Wednesday, February 22, 2012

Common Core Standards

This little picture was posted on Twitter.

20 percent

In his book, Drive, Daniel Pink describes what he calls "Fed Ex Days."  I'd call them Google Days, but the premise is the same.  Employees are given 20% of their work time to work on whatever projects interest and excite them.  In the Google world, this 20% time has resulted in lots of new products for Google, like Talk, Gmail, to name a few.

Pink advocates for such days in a school setting.  I've heard of various people putting it into action at the school wide level, but just discovered a teacher who is documenting how it's working in his classroom.  It just so happens that this particular teacher is implementing this in an 8th grade classroom, with the rules of it must relate to the topics considered "Social Studies" and they must be using skills included in the curriculum.  Check out 20 Percent blog.

I'm very curious what they come up with, how it works out, how it impact the teacher's ability to "get through" his curriculum, and I'm particularly curious how I might implement it on a block schedule (because while I have no problem giving up a 40 minute period a week, giving up 83 minutes every two weeks seems daunting!)

Tuesday, February 21, 2012

Grading with Less Paper

I've begun in recent weeks to move toward using less papers in my assessment.  Previously, I've set up a bin each year with a folder for each student inside a folder for each class.  Work would be returned here and students were responsible for "homework buddies," and would collect work and let their buddies know what they missed.  It failed.  Students didn't collect their work, some not even looking at it all year, and they wouldn't take care of their homework buddies, so I had to catch the person up anyway.

So, I've set up Google Docs.  Each class has a folder (still) and each student has a folder within his/her class (still).  But it's digital.  I grade their work on rubrics, which I save to my computer, then upload to Google Docs. Students can only see their own folders, so when I upload work and share it with the individual folder, only that student can see the rubric.  I followed the steps outlined by this teacher to do the same method for midterm (project) grading.  Students get much more immediate feedback--they don't have to wait for me to put things in their folders, remember to check, etc--and it saves tons and tons of paper.

This is not to say this process has been without its problems; students forget to check it (it doesn't sesem to send an email when there's new forms shared), forget how to log in, forget the process altogether.  Some students simply don't like the technology.  Overall, though, it seems to be a successful method by which feedback on their work can be shared and with less overall paperwork.

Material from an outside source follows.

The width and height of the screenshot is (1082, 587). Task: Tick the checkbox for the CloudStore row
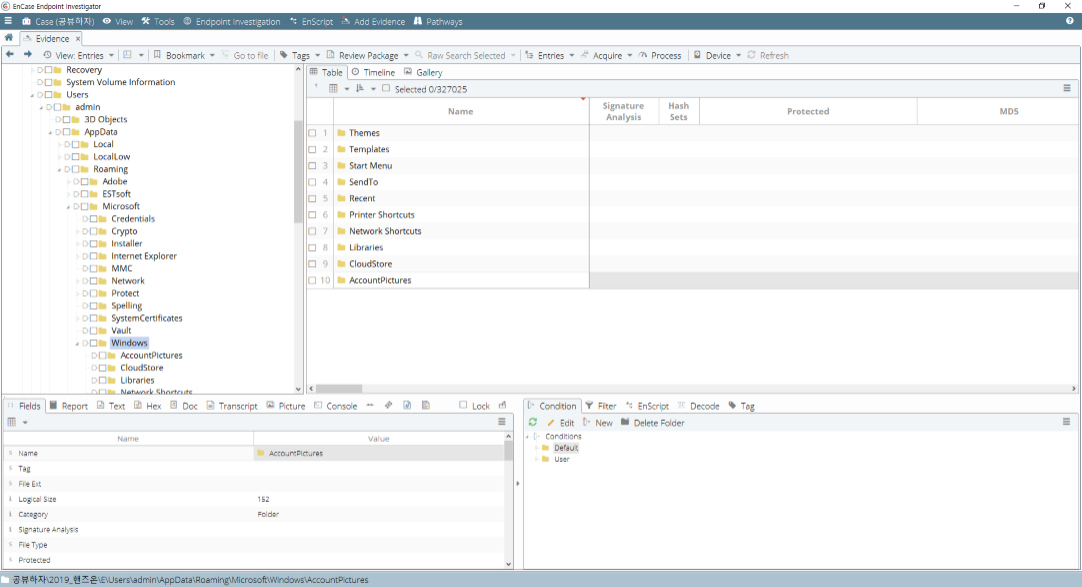coord(313,264)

Wednesday, February 15, 2012


I am the anti teacher of the year.  Some days, I like to think I'm doing a pretty good job, but I'll never be teacher of the year.  I've come to accept this, but that doesn't mean I'm not disappointed anyway.  I'm hard on myself, and as much as I'd love to say I'm all about Dan Pink's Drive, it's a realized fact of my life that I'm after the gold star.  The external motivator drives me, just as much (if not more) as wanting to do a good job because I want to do my best.

This year has been a tough one for me.  In addition to it being my first year back from maternity leave with a second child, I'm teaching a course I haven't taught in more than 10 years (and it was my FIRST year teaching to boot), a course I haven't taught in 4 years, and a completely new, online course.  To say my days are spent trying to keep my head above water the next day is an understatement. 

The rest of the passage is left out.